Professor Keith WT Goulding is the current president of the British Society of Soil Science. One of his most notable achievements was being awarded a Nobel Peace Prize certificate for his contribution to the work of the Intergovernmental Panel on Climate Change, for which the panel and Al Gore were jointly awarded the prize in 2007.
He will be speaking at Brownfield Briefing's Future of Soil conference on March 26, so we caught up with him ahead of the event.
1. At the Future of Soil conference, what do you feel are the key issues surrounding the topic you are speaking on?
Unrealistic expectations of how much carbon can be sequestered in soils. 2. The risk of causing other problems when trying to sequester carbon: e.g. increasing nitrous oxide emissions by changing from ploughing to Min-/No-Till in an attempt to sequester carbon
2. What do you predict will be a major Environmental issue in 2020?
Climate Change
3. What do you think are the three biggest developments/achievements from 2008?

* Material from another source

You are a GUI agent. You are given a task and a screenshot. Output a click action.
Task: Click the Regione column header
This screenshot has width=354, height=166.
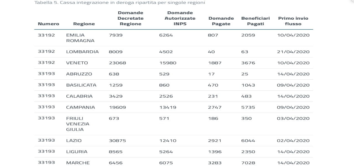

1. PAS 2050 for life cycle analysis. 2. Establishment of the UK Biochar Research Centre at Edinburgh. 3. The failure of the EU Environment Council to ratify the Soil Framework Directive.
4. What has been your favourite project/issue to follow in the past 18 months?
The initiation of a new integrated project to study the biology, chemistry and physics of the soil in a new ‘reversion' experiment that is studying the impacts on soil quality of changing land use - fallow to arable and grassland and arable and grassland to fallow. This will include impacts on carbon sequestration and greenhouse gas emissions.